WVSU Extension Service Studying Effects of Climate Change

WVSU Extension Service Studying Effects of Climate Change 
West Virginia State University (WVSU) Extension Service is conducting a weather study in the state over a three-year period in an effort to inform agricultural producers, landowners, beekeepers, gardeners, and everyone in between about the effects of climate change in the region.
The project, which engages both private landowners and organizations, is collecting weather data from all over the state in order to study microclimates and climate changes. The data collected will provide participants with seasonal information that can then be compared to regional, historical data for accuracy and provide an overall picture of any possible effects of climate change in the state.
“While there are other weather data collection projects going on in the Mid-Atlantic region of the U.S., West Virginia is underrepresented,” said WVSU Extension Agent Liz Moss. “There is a great need to study not only precipitation but also temperature and wind patterns in the state, which forms the backbone of the Appalachian Mountains.”

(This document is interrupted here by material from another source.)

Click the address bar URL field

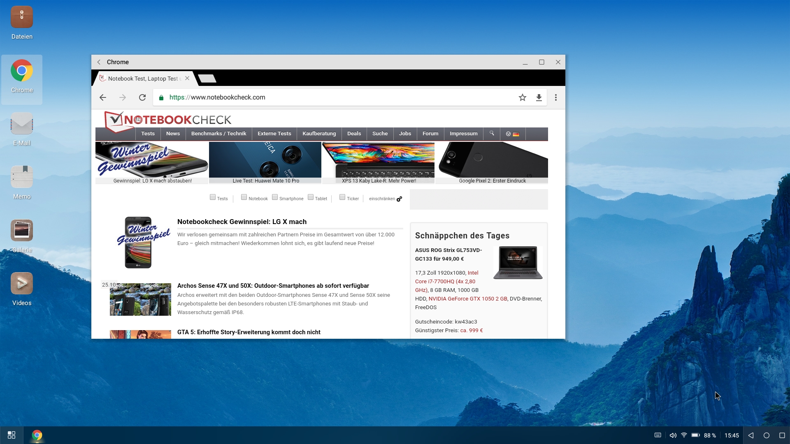(329, 97)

The data collected will allow WVSU Extension Service to inform farmers, forestland owners, gardeners, producers and communities about issues such as growing season and rainfall pattern changes, Moss said.
Participants are provided a wi-fi enabled weather station that, once setup and connected, transmits data directly to Moss. The station consists of a self-emptying rain gauge, and anemometer and thermometer/hygrometer sensors that communicate wirelessly with an indoor unit for the convenience of the participant. Participants can also access their weather data on-the-go with an associated smartphone app.
“These weather stations are enriching the knowledge of and supplementing ongoing dialogue about climate change within communities, schools and other groups, reaching a broad cross-section of diverse audiences from school-aged children to senior citizens,” Moss said. “For- and non-profit businesses utilize these weather stations, as do schools and retirement communities, nature preserves and educational and community farms.”
As of December 2020, 66 stations are operational in 37 of the state’s 55 counties. Immediate results have allowed participants to use the collected data to educate and examine weather patterns, and have successfully recorded torrential rain events and hard frosts.